• _Your instructions_
Starting at the line that contains "Instruction: Select the", write out each line exactly through the last one in the material below, and nothing more; omit all pictures.

• _The data_
=== Begin Enclosure ===

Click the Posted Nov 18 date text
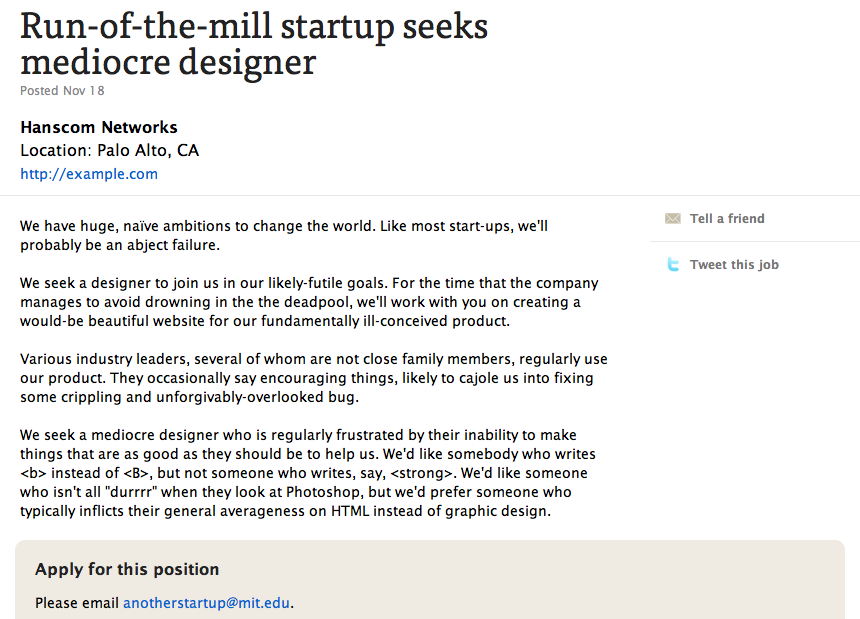Screen dimensions: 860x619 [62, 91]
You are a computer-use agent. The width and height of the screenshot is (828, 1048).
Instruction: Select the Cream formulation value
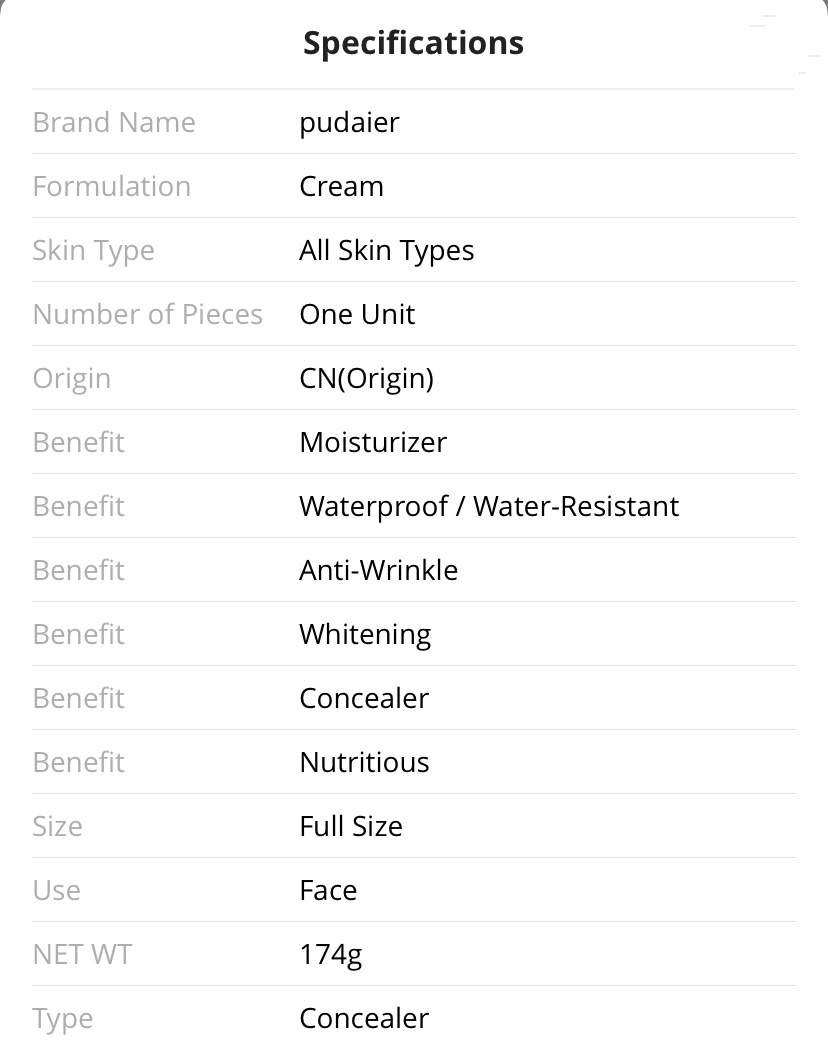341,186
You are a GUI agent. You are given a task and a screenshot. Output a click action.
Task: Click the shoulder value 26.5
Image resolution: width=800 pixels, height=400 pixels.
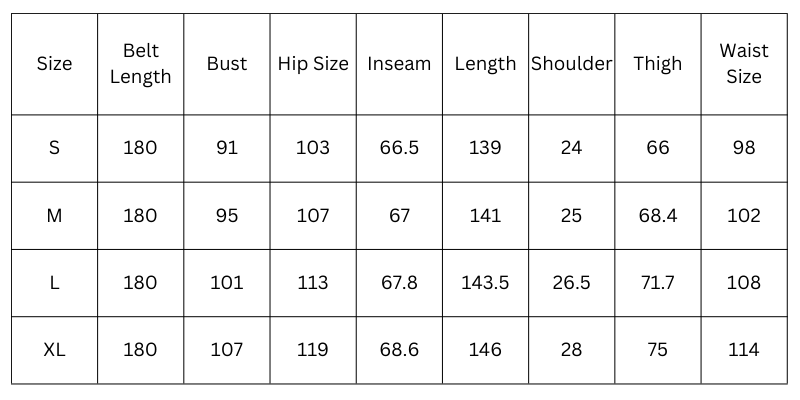571,283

=== End Enclosure ===

• _Exercise response_
Instruction: Select the Cream formulation value
341,186
You are a GUI agent. You are given a task and a screenshot. Output a click action.
Task: Click the shoulder value 26.5
Image resolution: width=800 pixels, height=400 pixels.
571,283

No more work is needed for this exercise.